(Stored records)
--- START ---
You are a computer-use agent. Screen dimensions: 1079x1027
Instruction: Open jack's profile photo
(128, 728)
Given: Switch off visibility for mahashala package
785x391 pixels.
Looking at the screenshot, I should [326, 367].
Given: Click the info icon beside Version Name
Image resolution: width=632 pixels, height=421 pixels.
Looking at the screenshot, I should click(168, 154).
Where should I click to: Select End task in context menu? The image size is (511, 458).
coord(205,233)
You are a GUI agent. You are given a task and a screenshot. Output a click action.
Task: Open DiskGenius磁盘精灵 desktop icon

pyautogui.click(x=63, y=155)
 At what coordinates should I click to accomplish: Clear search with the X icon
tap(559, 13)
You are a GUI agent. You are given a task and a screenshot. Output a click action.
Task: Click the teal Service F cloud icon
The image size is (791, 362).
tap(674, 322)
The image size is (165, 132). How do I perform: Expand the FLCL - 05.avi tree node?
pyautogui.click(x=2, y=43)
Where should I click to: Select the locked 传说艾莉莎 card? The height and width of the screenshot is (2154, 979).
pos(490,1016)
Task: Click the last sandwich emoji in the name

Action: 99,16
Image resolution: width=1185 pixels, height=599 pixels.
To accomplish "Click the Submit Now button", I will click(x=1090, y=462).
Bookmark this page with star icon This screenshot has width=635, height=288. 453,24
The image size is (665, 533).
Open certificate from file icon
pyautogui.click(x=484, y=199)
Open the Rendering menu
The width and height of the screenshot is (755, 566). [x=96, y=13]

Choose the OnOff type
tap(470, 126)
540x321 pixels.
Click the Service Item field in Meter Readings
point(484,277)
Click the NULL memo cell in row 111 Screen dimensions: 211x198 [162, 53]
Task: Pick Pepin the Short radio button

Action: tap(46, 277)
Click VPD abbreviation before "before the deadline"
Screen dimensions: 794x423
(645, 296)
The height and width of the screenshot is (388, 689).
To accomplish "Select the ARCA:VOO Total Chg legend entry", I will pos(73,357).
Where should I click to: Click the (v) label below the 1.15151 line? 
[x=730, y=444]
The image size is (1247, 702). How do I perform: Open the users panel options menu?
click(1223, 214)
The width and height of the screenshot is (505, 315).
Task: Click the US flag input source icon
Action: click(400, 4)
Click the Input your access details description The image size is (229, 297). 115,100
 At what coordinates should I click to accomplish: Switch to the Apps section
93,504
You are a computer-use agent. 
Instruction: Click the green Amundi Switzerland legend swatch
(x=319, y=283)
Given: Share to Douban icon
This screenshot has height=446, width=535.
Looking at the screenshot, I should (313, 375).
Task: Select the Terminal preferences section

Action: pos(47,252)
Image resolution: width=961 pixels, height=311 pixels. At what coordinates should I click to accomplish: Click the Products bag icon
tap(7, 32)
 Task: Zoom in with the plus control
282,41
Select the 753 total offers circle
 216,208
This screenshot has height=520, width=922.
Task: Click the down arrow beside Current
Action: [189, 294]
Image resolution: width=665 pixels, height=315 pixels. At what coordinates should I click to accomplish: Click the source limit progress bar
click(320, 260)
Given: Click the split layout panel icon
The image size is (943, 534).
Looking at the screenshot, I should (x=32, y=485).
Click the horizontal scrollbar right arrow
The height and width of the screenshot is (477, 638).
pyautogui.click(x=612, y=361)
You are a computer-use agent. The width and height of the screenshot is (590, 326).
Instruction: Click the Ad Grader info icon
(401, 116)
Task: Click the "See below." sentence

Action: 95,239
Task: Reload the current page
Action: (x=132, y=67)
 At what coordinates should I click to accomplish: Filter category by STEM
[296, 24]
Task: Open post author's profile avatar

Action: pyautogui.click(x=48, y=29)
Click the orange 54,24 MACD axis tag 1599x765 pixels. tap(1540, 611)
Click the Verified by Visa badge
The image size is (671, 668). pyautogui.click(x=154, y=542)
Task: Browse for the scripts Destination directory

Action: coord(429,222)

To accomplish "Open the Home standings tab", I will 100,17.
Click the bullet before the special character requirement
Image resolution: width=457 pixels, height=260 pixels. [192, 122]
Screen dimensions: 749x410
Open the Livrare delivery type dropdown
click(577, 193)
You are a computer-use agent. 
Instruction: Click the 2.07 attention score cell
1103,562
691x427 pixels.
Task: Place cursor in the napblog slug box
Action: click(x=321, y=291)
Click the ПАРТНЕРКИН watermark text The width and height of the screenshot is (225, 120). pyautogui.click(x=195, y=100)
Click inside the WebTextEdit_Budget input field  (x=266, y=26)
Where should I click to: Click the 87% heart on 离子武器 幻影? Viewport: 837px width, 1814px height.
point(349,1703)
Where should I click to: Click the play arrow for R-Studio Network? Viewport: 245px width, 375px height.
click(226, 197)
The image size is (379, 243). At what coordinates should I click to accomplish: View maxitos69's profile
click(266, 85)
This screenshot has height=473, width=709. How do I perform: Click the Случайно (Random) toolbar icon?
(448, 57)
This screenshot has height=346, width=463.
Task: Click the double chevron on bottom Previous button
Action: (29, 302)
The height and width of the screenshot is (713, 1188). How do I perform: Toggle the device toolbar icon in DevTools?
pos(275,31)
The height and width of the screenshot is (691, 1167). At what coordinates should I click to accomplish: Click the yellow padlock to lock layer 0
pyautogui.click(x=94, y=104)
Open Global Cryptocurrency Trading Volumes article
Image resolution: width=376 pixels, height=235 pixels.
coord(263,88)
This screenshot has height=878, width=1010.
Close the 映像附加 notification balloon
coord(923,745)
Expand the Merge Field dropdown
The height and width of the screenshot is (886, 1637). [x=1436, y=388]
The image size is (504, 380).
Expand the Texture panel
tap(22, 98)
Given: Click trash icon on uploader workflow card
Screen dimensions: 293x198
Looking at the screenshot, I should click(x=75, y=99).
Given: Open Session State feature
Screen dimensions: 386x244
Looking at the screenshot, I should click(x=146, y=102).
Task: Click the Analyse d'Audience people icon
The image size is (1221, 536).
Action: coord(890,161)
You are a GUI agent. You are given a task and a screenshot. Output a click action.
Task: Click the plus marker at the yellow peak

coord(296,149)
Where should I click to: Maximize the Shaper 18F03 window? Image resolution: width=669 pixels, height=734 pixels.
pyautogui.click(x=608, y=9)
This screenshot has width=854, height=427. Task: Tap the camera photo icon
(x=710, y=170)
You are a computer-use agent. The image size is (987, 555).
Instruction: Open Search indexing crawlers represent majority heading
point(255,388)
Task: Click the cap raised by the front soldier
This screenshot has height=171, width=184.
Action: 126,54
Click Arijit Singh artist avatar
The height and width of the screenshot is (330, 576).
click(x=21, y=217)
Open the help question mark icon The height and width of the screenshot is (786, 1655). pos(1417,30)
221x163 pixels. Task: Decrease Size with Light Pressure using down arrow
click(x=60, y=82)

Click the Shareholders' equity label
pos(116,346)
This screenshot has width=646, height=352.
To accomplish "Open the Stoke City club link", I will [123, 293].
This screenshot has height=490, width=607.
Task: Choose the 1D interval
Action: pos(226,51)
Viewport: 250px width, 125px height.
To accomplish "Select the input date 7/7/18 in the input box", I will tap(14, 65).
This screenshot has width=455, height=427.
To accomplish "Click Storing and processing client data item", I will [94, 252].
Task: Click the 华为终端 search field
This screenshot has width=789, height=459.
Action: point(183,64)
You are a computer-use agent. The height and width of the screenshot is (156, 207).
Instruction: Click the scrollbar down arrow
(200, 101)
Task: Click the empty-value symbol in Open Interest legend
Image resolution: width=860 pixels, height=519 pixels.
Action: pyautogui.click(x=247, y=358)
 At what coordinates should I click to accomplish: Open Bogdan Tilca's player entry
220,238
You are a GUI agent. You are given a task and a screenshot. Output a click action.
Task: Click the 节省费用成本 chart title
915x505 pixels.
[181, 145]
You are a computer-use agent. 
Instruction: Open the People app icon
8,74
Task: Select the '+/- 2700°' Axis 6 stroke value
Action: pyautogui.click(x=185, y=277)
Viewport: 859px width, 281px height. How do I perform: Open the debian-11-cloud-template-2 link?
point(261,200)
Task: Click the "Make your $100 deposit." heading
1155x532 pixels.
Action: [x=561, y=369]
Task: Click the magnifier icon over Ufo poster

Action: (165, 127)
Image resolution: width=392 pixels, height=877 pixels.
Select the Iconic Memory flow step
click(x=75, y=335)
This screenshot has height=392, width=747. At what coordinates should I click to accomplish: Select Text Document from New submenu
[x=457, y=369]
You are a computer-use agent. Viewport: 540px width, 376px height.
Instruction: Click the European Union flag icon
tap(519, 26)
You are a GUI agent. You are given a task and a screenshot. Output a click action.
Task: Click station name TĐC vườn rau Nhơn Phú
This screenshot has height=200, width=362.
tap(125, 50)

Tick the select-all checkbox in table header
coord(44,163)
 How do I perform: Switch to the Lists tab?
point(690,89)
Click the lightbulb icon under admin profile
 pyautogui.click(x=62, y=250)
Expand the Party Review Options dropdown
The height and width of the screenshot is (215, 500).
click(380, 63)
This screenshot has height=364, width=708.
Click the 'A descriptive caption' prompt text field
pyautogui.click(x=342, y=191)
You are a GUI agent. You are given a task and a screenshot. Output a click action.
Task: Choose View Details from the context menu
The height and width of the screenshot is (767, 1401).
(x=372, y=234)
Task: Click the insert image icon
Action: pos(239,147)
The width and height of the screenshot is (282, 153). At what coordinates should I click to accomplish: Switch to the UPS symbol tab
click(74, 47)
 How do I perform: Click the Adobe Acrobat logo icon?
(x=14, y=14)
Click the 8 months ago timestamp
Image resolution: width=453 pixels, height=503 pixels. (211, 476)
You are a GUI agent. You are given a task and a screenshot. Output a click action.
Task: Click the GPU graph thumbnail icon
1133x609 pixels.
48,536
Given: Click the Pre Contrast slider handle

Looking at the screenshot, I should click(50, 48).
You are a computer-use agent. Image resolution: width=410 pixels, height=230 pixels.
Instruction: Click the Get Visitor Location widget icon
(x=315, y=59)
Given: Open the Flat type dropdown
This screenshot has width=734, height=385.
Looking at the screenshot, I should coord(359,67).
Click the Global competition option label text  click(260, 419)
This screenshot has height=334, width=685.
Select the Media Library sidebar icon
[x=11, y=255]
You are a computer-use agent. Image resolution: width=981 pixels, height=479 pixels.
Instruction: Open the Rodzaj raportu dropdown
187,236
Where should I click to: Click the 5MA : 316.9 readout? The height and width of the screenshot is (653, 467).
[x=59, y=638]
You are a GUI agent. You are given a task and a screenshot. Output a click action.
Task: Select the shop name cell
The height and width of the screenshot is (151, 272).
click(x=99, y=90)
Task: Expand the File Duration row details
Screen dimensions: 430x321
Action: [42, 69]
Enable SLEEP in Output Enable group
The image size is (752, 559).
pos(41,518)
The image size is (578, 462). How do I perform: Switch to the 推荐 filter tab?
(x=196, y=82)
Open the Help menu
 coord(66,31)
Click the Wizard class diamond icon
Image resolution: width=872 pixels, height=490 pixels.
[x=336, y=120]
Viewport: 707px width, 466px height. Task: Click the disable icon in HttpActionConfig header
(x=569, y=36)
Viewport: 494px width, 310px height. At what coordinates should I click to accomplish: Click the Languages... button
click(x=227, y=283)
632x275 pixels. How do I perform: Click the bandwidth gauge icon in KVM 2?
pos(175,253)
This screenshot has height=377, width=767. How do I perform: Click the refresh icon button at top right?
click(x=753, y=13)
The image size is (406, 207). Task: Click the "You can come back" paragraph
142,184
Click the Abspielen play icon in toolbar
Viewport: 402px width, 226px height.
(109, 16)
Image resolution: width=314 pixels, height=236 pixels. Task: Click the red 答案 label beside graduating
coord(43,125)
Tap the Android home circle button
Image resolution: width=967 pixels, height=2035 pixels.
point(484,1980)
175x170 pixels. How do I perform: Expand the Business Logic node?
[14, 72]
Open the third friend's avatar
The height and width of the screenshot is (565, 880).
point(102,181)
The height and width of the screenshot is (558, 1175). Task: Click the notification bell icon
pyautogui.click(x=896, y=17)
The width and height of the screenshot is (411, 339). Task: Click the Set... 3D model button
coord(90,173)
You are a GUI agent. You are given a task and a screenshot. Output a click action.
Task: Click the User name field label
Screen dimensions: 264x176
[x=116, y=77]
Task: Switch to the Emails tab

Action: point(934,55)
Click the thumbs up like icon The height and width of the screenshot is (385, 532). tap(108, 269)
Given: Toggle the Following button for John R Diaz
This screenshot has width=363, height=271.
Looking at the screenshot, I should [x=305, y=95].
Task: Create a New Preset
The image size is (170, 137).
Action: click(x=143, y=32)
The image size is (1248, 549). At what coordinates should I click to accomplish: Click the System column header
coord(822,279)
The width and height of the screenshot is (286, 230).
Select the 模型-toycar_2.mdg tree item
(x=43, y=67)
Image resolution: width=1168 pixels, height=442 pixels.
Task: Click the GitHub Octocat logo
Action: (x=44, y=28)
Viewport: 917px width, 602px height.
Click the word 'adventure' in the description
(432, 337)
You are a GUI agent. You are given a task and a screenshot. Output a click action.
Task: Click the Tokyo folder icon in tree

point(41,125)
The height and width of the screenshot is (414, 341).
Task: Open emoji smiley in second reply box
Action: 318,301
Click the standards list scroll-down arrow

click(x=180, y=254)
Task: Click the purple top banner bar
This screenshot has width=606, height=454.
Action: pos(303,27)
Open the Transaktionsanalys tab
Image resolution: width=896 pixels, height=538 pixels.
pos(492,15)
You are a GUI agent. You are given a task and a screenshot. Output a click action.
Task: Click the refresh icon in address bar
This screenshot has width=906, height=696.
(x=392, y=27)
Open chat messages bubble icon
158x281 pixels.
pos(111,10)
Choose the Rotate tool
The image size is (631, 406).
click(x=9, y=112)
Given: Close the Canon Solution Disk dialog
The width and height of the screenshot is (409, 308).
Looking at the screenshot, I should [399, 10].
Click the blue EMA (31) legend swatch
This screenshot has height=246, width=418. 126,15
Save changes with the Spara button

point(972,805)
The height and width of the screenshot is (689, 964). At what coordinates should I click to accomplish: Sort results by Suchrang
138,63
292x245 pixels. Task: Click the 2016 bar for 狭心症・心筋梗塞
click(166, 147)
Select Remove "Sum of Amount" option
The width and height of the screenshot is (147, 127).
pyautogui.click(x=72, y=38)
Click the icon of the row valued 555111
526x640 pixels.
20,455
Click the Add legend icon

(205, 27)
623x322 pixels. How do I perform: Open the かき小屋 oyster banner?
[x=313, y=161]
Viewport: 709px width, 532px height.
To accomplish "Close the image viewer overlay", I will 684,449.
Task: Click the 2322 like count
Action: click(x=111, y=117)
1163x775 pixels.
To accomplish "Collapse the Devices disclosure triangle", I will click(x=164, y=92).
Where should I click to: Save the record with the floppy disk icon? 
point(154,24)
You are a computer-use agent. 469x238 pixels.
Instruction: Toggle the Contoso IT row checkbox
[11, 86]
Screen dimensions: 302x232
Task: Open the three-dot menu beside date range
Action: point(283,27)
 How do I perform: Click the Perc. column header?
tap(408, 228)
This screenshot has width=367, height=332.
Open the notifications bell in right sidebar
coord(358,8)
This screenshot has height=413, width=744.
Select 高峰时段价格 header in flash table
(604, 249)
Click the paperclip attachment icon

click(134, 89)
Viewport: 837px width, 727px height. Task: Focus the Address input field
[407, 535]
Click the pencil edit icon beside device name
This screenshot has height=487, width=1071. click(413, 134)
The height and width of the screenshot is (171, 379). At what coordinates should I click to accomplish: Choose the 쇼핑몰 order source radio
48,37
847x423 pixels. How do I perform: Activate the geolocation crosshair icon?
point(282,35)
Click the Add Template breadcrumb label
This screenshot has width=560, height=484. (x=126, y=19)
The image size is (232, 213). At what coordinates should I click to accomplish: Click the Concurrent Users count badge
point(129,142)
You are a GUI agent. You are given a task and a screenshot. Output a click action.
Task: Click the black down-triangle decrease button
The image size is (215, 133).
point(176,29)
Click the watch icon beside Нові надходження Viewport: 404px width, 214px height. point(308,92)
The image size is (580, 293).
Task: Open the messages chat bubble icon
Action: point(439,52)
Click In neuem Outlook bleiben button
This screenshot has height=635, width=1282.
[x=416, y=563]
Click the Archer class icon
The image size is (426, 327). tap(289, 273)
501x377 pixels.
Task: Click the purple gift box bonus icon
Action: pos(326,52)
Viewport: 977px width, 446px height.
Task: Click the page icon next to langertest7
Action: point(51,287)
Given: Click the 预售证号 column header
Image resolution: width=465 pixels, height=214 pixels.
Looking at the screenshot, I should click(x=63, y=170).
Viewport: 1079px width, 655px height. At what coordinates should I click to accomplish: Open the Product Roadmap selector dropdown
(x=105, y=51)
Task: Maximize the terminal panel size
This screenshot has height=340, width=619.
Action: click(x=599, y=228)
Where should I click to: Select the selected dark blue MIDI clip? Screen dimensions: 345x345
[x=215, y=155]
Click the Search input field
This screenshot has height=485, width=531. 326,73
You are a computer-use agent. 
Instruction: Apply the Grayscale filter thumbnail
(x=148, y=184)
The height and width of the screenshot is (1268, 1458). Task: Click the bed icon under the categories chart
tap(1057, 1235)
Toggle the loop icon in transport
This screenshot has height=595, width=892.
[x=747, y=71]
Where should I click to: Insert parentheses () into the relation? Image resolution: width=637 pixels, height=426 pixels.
--- END ---
Activity >>
Look above for every line with the word "your" and copy it.

Response to this exercise >>
Click the Input your access details description The image size is (229, 297). 115,100
Task: Click the "Make your $100 deposit." heading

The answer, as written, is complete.